Mr Hammond was in a “very difficult position”, the deputy director said.
“Does he allow higher borrowing to persist, does he add to that with more spending, or does he try to offset that with higher taxes?”
Even if the Budget, on 22 November, includes some “giveaways”, it would not mean an end to austerity, he added.
“That’s likely to continue, whatever he announces.”
The IFS said Mr Hammond may have to abandon the government’s aim of balancing the public finances by 2025.
“Given all the current pressures and uncertainties, and the policy action that these might require, it is perhaps time to admit that a firm commitment to running a budget surplus from the mid-2020s onwards is no longer sensible,” Mr Emmerson said.
However, that could be politically unpalatable for the Conservatives.
Mr Hammond told the BBC last week: “We’ve already moved the target for balancing the books out from 2020 to 2025, but continuing to drive down the deficit in a measured and sensible way over a period of years … has to be the right way to go.”
The forecast for the deficit – the difference between the government’s everyday spending and its revenues – is likely to increase significantly if the Office for Budget Responsibility cuts its prediction for productivity growth of 1.6% a year given the sluggish performance of the UK economy.
If the OBR reduces its forecast to 1%, the IFS said, the deficit would more than double to almost £36bn by 2021-22.

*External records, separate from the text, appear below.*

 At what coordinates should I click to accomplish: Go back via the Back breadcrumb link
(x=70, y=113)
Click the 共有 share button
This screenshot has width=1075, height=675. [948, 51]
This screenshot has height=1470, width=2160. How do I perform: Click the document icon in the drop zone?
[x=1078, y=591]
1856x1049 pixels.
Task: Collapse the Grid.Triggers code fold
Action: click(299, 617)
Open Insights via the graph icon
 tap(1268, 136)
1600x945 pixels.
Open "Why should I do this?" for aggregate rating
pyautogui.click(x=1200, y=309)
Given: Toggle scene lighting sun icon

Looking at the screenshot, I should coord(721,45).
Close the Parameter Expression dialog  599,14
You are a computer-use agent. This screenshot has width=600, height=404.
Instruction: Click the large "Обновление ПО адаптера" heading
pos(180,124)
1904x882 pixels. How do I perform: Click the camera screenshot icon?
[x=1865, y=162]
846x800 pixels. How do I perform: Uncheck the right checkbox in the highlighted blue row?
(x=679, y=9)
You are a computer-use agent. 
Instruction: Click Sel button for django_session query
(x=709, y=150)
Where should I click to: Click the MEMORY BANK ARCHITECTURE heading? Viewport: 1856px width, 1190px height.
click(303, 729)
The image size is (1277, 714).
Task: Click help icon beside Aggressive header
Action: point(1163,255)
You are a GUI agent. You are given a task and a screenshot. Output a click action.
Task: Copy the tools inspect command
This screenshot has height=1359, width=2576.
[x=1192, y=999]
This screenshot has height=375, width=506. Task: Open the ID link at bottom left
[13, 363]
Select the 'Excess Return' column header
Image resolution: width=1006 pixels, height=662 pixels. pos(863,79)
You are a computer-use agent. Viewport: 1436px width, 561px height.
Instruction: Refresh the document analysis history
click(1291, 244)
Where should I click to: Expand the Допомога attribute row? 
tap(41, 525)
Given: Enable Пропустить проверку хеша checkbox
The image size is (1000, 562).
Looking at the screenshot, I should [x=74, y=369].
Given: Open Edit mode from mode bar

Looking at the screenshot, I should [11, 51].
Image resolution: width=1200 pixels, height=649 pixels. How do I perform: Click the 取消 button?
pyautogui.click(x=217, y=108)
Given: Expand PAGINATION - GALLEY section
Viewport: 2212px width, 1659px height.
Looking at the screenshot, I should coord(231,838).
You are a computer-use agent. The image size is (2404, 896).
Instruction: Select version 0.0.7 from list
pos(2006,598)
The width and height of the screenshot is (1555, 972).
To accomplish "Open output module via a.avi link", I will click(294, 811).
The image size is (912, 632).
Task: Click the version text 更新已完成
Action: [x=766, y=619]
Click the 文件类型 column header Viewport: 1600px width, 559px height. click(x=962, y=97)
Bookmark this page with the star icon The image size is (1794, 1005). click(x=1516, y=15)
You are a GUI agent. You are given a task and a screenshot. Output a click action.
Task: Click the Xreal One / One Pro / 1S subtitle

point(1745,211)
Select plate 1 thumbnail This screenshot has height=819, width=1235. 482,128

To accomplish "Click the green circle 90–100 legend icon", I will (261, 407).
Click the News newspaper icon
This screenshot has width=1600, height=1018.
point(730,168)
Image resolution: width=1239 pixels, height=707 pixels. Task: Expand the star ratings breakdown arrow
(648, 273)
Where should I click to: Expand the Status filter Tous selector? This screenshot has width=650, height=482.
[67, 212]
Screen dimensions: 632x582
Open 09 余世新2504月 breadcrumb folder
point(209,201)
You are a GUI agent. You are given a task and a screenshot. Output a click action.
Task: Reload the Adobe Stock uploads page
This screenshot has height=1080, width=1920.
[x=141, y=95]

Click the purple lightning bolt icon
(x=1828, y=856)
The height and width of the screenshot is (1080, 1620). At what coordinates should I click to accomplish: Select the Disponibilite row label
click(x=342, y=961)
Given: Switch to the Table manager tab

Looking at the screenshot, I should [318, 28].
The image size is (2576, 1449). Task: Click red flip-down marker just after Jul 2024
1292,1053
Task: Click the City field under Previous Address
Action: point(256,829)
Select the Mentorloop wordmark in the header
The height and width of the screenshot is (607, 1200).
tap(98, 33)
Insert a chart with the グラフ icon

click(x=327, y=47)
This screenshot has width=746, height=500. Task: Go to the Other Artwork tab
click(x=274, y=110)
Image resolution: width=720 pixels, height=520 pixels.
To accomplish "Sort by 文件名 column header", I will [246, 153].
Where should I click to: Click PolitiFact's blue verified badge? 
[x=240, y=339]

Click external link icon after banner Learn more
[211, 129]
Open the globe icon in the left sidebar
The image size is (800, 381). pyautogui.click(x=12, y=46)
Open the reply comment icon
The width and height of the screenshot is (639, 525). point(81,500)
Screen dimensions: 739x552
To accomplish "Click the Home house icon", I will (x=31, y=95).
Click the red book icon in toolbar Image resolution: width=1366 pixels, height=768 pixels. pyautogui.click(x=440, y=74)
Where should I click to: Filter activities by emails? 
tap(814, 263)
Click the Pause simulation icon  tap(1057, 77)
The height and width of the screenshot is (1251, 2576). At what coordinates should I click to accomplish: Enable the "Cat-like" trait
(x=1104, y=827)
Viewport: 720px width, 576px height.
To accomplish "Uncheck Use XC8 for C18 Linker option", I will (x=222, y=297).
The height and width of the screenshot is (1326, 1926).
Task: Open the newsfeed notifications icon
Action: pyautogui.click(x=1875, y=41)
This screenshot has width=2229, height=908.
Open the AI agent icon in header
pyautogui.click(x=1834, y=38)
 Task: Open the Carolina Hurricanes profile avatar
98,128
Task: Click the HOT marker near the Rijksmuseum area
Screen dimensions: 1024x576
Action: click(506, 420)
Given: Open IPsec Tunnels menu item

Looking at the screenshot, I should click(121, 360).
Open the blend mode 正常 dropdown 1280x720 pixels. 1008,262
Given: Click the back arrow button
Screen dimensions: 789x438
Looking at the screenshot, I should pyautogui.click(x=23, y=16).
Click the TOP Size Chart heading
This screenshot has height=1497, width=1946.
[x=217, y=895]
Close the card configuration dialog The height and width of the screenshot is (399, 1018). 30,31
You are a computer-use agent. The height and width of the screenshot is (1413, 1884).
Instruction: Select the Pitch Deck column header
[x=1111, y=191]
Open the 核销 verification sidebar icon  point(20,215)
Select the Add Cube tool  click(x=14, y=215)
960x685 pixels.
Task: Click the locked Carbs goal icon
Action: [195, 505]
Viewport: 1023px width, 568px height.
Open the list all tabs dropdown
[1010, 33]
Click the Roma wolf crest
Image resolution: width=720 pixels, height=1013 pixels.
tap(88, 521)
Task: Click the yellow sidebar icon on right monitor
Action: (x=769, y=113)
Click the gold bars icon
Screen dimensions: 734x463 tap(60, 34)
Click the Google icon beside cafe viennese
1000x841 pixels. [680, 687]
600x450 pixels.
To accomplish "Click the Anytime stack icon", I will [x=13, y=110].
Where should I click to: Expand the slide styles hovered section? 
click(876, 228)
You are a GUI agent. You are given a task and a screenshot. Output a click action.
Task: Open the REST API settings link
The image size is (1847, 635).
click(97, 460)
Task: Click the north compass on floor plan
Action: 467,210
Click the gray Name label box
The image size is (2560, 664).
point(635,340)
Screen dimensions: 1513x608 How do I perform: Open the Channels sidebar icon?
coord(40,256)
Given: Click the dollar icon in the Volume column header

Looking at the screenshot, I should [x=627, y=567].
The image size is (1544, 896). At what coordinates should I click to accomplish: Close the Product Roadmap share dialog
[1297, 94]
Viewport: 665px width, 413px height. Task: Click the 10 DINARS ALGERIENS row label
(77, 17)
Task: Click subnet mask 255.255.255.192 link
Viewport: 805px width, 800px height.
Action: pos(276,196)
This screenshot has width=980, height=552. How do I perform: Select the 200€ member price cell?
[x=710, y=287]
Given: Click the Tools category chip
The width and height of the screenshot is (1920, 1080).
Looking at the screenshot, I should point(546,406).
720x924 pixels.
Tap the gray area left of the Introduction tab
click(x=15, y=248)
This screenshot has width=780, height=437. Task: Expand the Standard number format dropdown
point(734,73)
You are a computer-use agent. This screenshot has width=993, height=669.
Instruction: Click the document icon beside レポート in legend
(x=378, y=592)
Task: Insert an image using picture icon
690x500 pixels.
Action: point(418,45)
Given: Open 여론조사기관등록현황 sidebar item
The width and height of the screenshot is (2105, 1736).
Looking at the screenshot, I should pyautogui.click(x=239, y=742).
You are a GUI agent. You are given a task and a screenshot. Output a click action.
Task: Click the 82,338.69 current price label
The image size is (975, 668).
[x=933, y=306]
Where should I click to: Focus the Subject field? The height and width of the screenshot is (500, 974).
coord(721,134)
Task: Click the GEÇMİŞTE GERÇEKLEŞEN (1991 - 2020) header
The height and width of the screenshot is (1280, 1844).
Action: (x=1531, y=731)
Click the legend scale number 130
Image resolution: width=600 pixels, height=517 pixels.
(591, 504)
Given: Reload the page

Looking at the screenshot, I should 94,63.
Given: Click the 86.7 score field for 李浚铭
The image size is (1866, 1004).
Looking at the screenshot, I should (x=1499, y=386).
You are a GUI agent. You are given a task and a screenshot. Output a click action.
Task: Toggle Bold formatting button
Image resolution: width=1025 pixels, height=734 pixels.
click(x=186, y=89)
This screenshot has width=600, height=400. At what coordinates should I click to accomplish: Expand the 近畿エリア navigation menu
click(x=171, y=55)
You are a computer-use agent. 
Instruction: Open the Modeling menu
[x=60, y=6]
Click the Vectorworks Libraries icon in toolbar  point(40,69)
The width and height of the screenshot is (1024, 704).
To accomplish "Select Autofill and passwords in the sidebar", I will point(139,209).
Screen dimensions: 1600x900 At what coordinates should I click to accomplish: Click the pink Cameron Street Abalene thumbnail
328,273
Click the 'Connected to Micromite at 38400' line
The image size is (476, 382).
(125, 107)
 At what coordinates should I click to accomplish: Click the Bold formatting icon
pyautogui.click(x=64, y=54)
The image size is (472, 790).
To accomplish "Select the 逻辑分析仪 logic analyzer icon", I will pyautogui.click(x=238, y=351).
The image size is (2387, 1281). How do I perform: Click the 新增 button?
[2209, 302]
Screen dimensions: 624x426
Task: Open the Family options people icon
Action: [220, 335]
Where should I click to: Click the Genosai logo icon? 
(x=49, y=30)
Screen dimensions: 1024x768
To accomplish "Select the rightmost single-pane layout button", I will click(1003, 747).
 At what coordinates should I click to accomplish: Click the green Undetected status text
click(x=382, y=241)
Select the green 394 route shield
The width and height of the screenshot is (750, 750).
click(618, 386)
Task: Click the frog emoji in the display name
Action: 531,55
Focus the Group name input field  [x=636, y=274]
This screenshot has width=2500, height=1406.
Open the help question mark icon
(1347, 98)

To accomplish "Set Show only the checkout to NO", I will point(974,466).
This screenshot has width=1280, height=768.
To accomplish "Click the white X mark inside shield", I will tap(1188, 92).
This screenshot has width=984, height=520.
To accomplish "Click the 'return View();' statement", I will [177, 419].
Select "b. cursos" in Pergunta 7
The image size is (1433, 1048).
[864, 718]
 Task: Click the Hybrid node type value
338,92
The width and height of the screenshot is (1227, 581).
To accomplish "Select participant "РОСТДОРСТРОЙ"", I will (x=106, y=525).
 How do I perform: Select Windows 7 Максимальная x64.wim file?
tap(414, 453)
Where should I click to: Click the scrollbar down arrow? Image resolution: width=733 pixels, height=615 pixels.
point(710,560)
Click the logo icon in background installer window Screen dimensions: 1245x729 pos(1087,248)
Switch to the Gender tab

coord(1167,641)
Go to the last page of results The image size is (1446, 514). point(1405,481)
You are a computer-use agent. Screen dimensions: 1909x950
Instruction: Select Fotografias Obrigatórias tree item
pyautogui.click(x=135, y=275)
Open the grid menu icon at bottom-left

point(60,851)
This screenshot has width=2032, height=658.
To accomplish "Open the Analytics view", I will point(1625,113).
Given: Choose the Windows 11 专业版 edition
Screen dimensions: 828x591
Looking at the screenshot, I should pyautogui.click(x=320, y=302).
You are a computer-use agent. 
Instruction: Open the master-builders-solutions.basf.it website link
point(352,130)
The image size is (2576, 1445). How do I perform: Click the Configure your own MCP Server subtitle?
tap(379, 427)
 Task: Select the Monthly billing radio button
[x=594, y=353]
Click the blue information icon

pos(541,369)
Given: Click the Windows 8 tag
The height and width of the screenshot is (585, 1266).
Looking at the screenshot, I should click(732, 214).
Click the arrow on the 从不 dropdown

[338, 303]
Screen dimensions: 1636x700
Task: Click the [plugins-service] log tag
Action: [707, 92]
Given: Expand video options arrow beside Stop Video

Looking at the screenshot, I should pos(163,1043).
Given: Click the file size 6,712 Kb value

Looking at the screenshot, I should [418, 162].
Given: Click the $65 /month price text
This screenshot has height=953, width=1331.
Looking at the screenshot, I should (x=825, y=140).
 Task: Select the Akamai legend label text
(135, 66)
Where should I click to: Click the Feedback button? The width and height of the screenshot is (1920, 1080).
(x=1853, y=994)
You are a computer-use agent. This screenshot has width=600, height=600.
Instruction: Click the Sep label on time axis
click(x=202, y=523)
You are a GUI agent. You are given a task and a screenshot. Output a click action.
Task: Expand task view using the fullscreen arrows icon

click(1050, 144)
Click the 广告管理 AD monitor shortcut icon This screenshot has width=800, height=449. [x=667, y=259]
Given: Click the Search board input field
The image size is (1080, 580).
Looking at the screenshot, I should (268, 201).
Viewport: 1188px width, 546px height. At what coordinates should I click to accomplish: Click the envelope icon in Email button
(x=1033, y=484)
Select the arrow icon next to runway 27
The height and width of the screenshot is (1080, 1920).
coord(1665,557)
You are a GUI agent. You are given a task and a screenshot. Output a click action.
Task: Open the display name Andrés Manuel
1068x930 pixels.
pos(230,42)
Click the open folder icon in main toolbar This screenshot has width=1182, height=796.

The projected deficit could be as much as £70bn if the Budget watchdog decides that productivity growth is closer to the 0.4% recorded over the past seven years.
Mr Emmerson said another complicating factor was Brexit, given the uncertainty around its impact on economic growth, tax revenues and the public finances.
He and IFS research economist Thomas Pope wrote the report, Autumn 2017 Budget: options for easing the squeeze, which was funded by the Institute of Chartered Accountants in England and Wales and the Economic and Social Research Council.
The IFS is an independent research institute founded in 1969 that aims to better inform public debate on economics.
It releases a closely watched analysis of each Budget the following day.